Vicente se quedó callado.
El doctor Enrique les dio las buenas noches y les recordó las instrucciones para el día siguiente, relacionadas con los chequeos médicos, que comenzarían a las ocho de la mañana en punto.
—Unas buenas noches, doctor —se oyó en la sala.
El día siguiente, desayunaron pronto, en el comedor frente a la huerta de frutas.
—¿Cómo se va a distribuir el trabajo, doctor Enrique? —preguntó Jacinto.
Este respondió:
—La primera, segunda y tercera semanas se realizarán los exámenes del laboratorio a cargo del doctor Medardo, quien tomará muestras de sangre alrededor de cien personas entre hombres mujeres y niños; son posibles de procesar gracias al microscopio de alta resolución y de última generación adquirido precisamente para esta campaña. Usted y yo, colega, nos encargaremos de abrir las fichas médicas y examinar a los pacientes casa por casa, choza por choza, barraca por barraca.

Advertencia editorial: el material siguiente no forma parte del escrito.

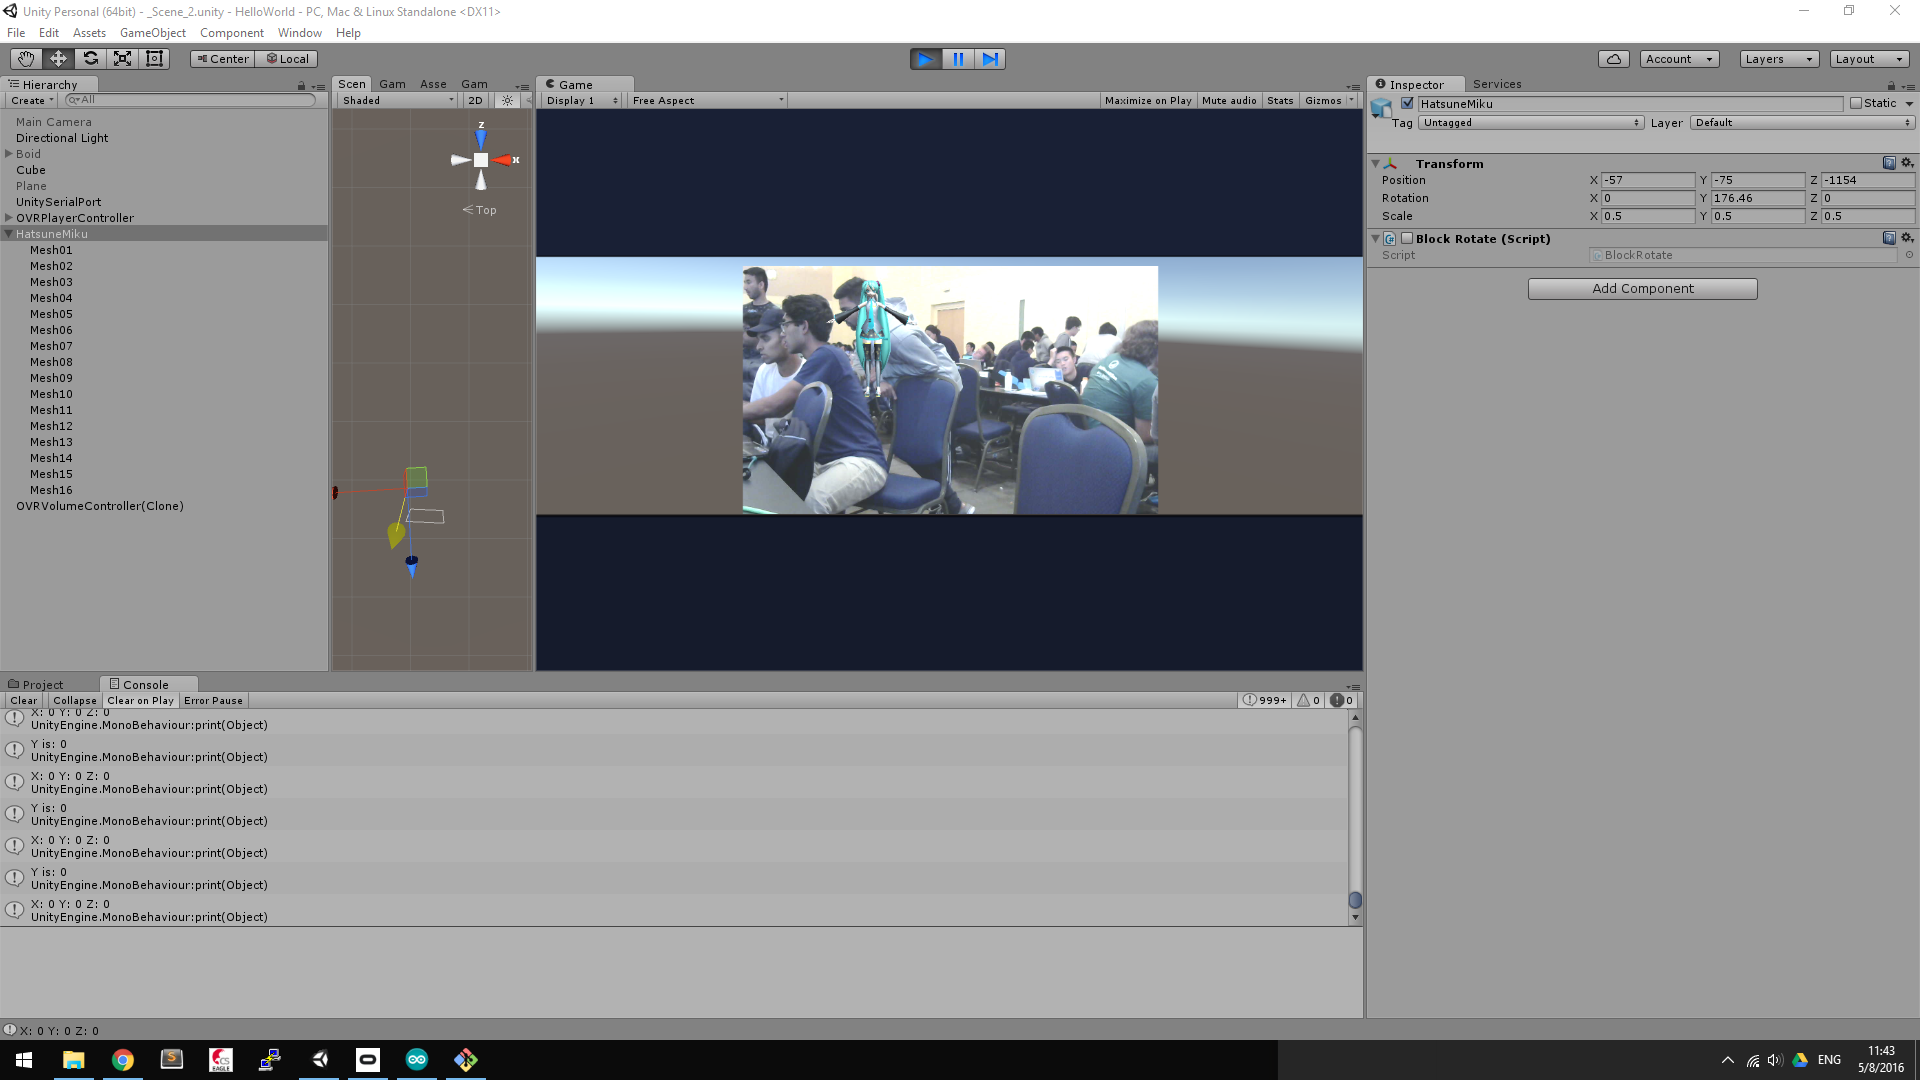Switch to the Project tab
Screen dimensions: 1920x1080
pos(42,685)
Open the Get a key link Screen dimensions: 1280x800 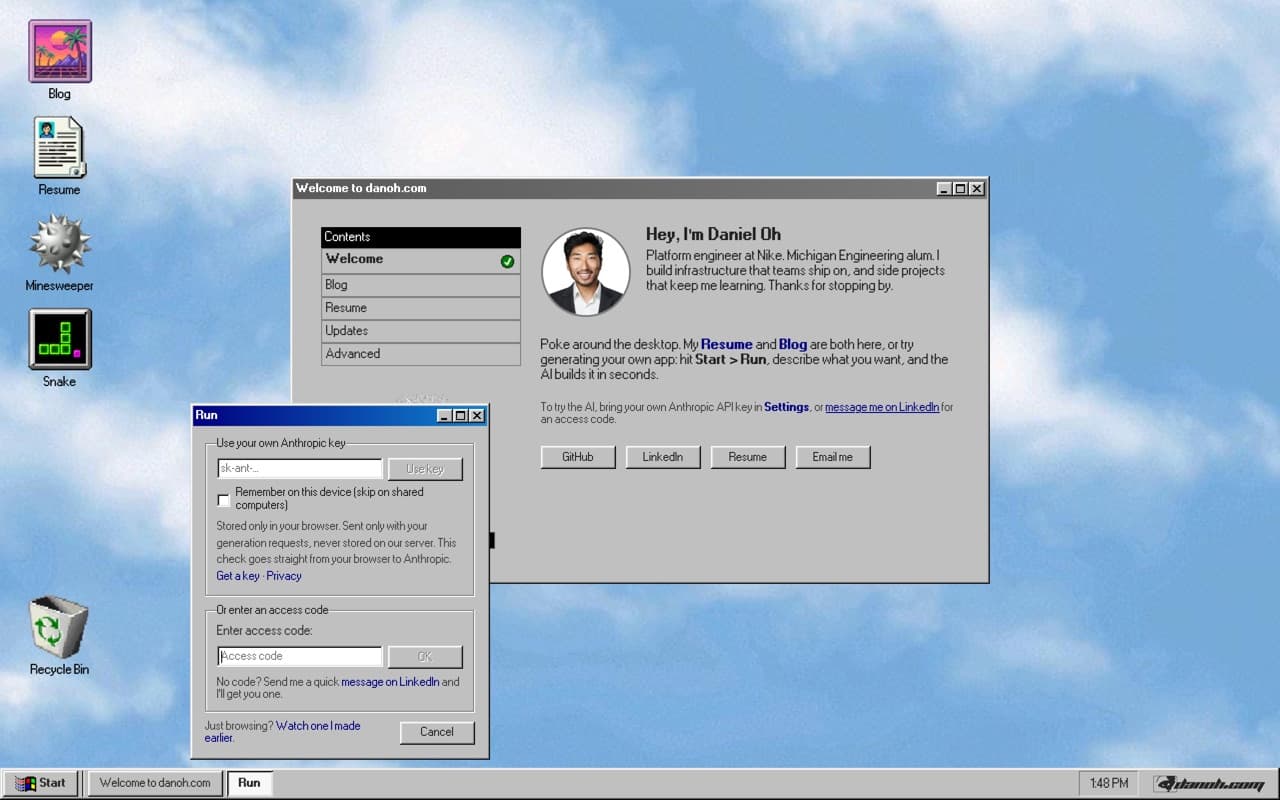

» La última semana, la cuarta, analizaremos los resultados finales para obtener las conclusiones y recomendaciones, con la colaboración de nuestro decano el doctor Timoteo.
» El informe se remitirá al señor rector de la universidad, para que ponga en conocimiento de la Sanidad Pública, con el fin de que se adopten las acciones correspondientes —puntualizó Enrique.
La primera semana trascurrió sin sobresaltos; se cumplió al pie de la letra lo planeado. Ningún habitante de la región faltó a la cita obligada de los pinchazos, en el corredor de la casa hacienda. Los hombres apenas fruncían el ceño; las mujeres exhalaban suspiros; los niños lloraban, pataleaban y unos cuantos definitivamente no se dejaron sacar sangre, a pesar de las argucias empleadas por los médicos y por sus padres de regalarles dulces y de propinarles pellizcos y sopapos.
—La muestra es representativa —dijo Enrique, a sus colegas.
—Casi un noventa por ciento —respondió Medardo el analista.
La noche del viernes de la primera semana, Víctor Manuel y su familia ofrecieron una recepción en honor a los ilustres visitantes para socializar un poco. Enrique sacó el acordeón que le acompañaba a todo lugar; mientras Jacinto afinaba la guitarra que colgaba del armario en el dormitorio principal. De la concertina brotaron notas arrabaleras de puro tango, dignas de Gardel. Vicente, rasgaba la guitarra sin desentonar; Medardo cantaba. Se puede decir que hacían un buen trío. A las voces entonadas se juntaron otras menos rítmicas que inundaron el salón. La fiesta avanzaba; y a eso de la medianoche, los pasillos: Alma en los labios, El aguacate, removieron las fibras íntimas del alma de los participantes, sus raíces andinas. La materia prima abundaba, pues estaban en la mata y el bendito licor circulaba a raudales que pasaba raspando el garguero a pesar del amortiguador jugo de naranja.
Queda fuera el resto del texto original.